Since $ R(0) = I $ , $R(0) = \hat w(0)$

Therefore skew-symmetric matrix $\hat w(0) = SO(3)$ gives the ** first order approximation** of a rotation.

$\dot R$ is basically “how much a rotation changes” between two time intervals.

So, $$\color{red}{R(dt)} = \color{gold}{R(0)} + \color{blue}{dR} = \color{gold}{I} + \color{blue}{\hat w(0)dt} ——Observation(1)$$

This means “rotation matrix at time t ” is equal to rotation matrix at time t-1 plus something.

So, why *did* we go through all this trouble?

Consider the “normal” scenario of Rotation matrices :

- we can have a new rotation by multiplying two other matrices , i.e

$$R_3 = R_2 \times R_1$$

- But rotations do not follow “linear” property, i.e , we cannot have a rotation matrix $R_3$ such that

$$R_3 = R_2 + R_2 ——Observation(2)$$

This is false! In fact, in this case $R^3$ is not even a rotation matrix!

(Mathematically, we say that such set of matrices do not belong to a linear “group”, since they don’t even follow simple rule of linear combination)

How nice would it be, if rotations could be represented in a sort of “*linear*” way……..

But that is exactly what we derived in $Observation(1)$!

Using magic of differential equations we’re able to represent rotations in a way that does not involve matrix-multiplication, hence simplifying the process intuitively. Not to mention it is also computationally cheaper.

## The Exponential map

Given the formulation of rotation in terms of skew-symmetric matrix $\hat w$ , is it possible to determine a useful representation of $R(t)$ ? Assuming $\hat w$ is constant in time, which helps us formulate a first-order differential equation given by :

$$\left\{\begin{matrix}

\dot R(t) = \hat w R(t) \\

R(0) = I

\end{matrix}\right.$$

That is, “change in R” at time t, isgiven by $\hat w$ times $R$. Also given initial condition is $R(0) = I$

Solving this equation uniquely determines these matrices $\because$ if I tell what the first order derivative is, it basically tells – from every time, to next how the rotation matrix is changes.

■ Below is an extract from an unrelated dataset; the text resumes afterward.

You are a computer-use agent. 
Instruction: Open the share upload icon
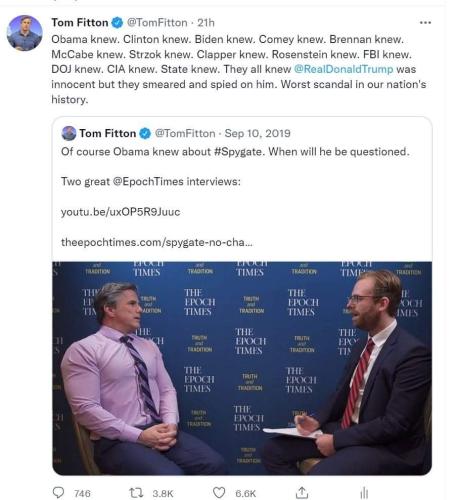point(302,493)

Now, the given differential equation has solution

$$R(t) = e^{\hat w t} ——Observation(3)$$

That’s right, we’re putting $e$ to the power of a matrix!

It is not actually different from computing exponents of regular numbers. Just doing Taylor expansion we get :

$$ e^{\hat w t} = \sum_{n=0}^\infty \frac {(\hat w t)^n}{n!} = I + \hat w t + \frac {{(\hat w t)}^2} {2} + \cdots $$

What we see from $Observation(3)$ is that the function which maps skew-symmetric matrix $\hat w$ to a rotation matrix is just the exponential ($e$) function.

This is basically a rotation matrix that rotates around the axis “$w$” by angle “$t$” (only if $\left \| w \right \| =1$ )

(**NOTE: **we can also go back, i.e “*inverse* map” to $\hat w$ by applying logarithm. Again, logarithms of matrices can be found from their Taylor expansions)

Now, Taylor expansions are again computationally expensive because of matrix multiplications involved.

So we have another formula to get $w$ from $R$.

$$\left | w \right | = cos^{-1} \left ( \frac {trace(R) – 1}{2} \right )$$

And,

$$\frac {w}{\left | w \right |} = \frac {1}{2 sin(\left | w \right |)} \begin{pmatrix}

r_{32} – r_{31} \\

r_{13} – r_{31} \\

r_{21} – r_{12}

\end{pmatrix}$$

(we’re not proving this)